The client layer is supposed to deal with compatibility issues with various devices, message channel management and maintenance, and data security.
The diversity of client implementation technologies leads to differences in the underlying data communication protocols between the client and the gateway. Therefore, the gateway layer is responsible for managing client connections, protocol conversion, logic for data security and efficient distribution of broadcast messages.
In addition to serving as a relay point for messages, the routing layer also assumes the role of load balancing and high availability. It is easier to expand capacity when the processing capacity of a single business node reaches a bottleneck. When a network failure occurs in a server cluster, it can be switched to the backup server cluster to ensure service availability.
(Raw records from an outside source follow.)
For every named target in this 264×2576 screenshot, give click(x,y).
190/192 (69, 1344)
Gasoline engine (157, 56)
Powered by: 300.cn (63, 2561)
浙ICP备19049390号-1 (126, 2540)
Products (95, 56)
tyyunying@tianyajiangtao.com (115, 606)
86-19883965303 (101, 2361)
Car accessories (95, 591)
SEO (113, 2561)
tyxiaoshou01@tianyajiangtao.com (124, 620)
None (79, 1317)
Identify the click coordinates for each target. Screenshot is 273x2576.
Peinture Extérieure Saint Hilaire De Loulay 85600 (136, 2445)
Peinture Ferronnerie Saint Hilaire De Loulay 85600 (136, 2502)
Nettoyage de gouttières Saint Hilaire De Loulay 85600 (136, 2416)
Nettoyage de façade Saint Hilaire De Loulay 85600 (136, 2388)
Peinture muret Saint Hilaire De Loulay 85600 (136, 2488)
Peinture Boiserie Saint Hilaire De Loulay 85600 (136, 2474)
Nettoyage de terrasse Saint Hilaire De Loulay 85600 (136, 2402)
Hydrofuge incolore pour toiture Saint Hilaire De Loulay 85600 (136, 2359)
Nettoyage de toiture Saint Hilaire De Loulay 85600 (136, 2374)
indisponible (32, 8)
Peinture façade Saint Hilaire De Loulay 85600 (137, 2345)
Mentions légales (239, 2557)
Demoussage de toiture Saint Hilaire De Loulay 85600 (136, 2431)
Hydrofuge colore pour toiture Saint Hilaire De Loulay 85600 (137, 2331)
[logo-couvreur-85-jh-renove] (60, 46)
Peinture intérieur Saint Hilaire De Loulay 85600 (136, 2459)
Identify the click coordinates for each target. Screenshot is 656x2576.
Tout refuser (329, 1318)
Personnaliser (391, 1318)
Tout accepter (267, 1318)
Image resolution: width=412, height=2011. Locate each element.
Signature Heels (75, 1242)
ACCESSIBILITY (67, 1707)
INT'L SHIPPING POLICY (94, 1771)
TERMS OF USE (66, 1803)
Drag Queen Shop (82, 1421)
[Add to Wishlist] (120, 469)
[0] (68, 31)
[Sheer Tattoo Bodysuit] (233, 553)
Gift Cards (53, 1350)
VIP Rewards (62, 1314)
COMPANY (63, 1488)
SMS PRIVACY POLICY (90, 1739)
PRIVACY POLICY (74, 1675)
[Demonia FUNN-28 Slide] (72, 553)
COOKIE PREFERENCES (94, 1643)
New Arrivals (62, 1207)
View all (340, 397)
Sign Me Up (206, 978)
The server layer handles the business messages of the chat system.
Now let’s deep dive into the multi-server chat system and focus on the message protocols.
For the client, it will try to connect to the gateway depending on the distance of the gateway in the list. Once the TCP keepalive connection established, the server can do the same thing as the current chat client.
There are two options for handling the communication between servers at router layer.
First option is to provide a master server. The master server has a router table. All messages are pushed to the master server, which distributes the messages to different service servers according to the router table. This places a high demand on the performance of the master server.
Another option is to implement a message queue based on a publish-subscribe system. The basic structure is shown in the figure bellow.
Assume there is a client 1 login in at the ChatServer 1 and a client 2 login in at the ChatServer 2. ChatServer 1 and ChatServer 2 will subscribe to messages about “client 1” and “client 2”in the message queue respectively. If client 2 sends a message to client 1, the ChatServer 2 will publish the message with a flag “client 1” to the message queue. Then message queue will notify ChatServer 1 that someone sends a message to client 1. Chatserver 1 will access this message and send it to client 1.
Message queues also have disadvantages. First, once the message queue crashed, so doed the entire system. Second, message queue makes the system more complex. How to ensure that messages are not consumed repeatedly? How to deal with the case of message loss? How to ensure the sequential nature of message delivery? These are the challenges that need to be addressed. Finally, there is the issue of consistency. If a request requires multiple operations, but one of them fails. Although the feedback to the user is success, the request is actually not fully executed. In general, however, the advantages of message queues outweigh the disadvantages, so it is a better choice than the first option.